The answer must consist of every line below containing "agent".

----- DATA TO EXAMINE

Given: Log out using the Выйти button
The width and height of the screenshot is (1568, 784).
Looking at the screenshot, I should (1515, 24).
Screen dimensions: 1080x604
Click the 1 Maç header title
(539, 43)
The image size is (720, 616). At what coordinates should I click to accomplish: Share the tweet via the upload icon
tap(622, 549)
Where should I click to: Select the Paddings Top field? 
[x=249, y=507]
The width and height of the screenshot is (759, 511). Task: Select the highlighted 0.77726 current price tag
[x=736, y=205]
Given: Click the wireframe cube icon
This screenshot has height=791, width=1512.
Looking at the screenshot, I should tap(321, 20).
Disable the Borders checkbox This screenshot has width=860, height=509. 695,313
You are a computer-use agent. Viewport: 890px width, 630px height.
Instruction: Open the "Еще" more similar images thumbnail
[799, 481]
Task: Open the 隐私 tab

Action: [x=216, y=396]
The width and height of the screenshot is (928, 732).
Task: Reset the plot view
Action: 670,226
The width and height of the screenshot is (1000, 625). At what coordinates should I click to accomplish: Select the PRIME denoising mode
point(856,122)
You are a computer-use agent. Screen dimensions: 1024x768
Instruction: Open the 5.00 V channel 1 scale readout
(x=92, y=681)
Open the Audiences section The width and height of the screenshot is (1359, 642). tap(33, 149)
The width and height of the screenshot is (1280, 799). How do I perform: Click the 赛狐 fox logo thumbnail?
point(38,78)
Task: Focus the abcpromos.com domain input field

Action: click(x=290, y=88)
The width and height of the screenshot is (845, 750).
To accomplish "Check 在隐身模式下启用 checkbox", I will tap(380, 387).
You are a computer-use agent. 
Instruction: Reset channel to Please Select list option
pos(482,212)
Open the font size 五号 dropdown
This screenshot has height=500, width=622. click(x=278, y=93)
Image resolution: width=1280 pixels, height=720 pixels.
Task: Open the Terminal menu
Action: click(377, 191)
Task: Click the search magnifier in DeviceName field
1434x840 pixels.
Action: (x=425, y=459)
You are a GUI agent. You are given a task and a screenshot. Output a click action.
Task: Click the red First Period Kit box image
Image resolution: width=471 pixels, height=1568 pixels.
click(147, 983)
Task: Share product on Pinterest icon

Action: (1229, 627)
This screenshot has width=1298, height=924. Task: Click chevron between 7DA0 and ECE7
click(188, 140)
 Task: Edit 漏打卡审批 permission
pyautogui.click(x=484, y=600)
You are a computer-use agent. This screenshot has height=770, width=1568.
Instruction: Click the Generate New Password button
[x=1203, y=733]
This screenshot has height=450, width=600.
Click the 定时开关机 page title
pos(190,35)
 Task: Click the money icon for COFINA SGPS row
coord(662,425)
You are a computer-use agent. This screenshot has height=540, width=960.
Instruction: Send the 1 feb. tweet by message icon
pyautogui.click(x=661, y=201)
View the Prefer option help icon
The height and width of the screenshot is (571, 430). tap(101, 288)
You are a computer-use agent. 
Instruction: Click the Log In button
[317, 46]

----------

◆ RESPONSE AREA:
You are a computer-use agent. Viewport: 890px width, 630px height.
You are a computer-use agent. Screen dimensions: 1024x768
You are a computer-use agent. 
You are a GUI agent. You are given a task and a screenshot. Output a click action.
You are a computer-use agent. This screenshot has height=770, width=1568.
You are a computer-use agent. This screenshot has height=540, width=960.
You are a computer-use agent. 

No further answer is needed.